▶ [TASK ITEM]:
Copy out each line of the data that contains "avatar".

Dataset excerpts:
>>>>

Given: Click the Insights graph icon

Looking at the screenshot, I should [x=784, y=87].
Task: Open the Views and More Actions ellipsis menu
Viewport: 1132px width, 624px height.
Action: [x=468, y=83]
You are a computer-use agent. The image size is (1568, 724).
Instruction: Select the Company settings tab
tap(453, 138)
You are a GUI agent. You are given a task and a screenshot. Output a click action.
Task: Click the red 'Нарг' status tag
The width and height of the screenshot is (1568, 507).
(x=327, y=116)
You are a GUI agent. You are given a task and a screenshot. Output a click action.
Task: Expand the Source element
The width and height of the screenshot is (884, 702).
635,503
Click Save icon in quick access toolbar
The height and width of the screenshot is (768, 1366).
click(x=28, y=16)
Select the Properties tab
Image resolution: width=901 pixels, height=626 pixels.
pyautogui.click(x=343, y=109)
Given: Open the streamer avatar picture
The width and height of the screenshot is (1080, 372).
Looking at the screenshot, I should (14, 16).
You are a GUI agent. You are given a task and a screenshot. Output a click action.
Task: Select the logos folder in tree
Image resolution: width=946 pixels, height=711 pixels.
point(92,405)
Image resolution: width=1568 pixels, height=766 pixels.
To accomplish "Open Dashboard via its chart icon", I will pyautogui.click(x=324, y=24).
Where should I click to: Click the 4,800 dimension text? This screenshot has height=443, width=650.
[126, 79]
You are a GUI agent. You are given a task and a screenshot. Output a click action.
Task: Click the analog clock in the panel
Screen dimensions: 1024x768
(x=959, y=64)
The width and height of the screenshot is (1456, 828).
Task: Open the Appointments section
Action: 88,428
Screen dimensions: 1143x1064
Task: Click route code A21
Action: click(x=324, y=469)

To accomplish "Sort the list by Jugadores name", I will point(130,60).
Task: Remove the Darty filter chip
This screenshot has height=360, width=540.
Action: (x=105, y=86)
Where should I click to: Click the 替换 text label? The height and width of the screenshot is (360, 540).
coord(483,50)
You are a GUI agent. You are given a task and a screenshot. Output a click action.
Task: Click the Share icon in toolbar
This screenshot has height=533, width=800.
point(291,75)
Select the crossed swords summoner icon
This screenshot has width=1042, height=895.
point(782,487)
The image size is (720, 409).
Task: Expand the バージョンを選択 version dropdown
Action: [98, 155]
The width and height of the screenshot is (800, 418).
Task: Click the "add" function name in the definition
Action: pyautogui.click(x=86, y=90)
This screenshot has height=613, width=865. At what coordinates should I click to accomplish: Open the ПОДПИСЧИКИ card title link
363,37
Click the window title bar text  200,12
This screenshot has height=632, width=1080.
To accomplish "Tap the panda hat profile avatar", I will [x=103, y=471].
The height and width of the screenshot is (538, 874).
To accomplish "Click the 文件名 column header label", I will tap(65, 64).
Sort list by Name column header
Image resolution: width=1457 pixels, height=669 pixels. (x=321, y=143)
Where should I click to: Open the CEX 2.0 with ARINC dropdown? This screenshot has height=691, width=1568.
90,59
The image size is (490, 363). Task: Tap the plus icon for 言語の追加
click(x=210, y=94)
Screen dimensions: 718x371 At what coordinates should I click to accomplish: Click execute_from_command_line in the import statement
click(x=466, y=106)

<<<<

▶ [EXERCISE SOLUTION]:
Given: Open the streamer avatar picture
To accomplish "Tap the panda hat profile avatar", I will [x=103, y=471].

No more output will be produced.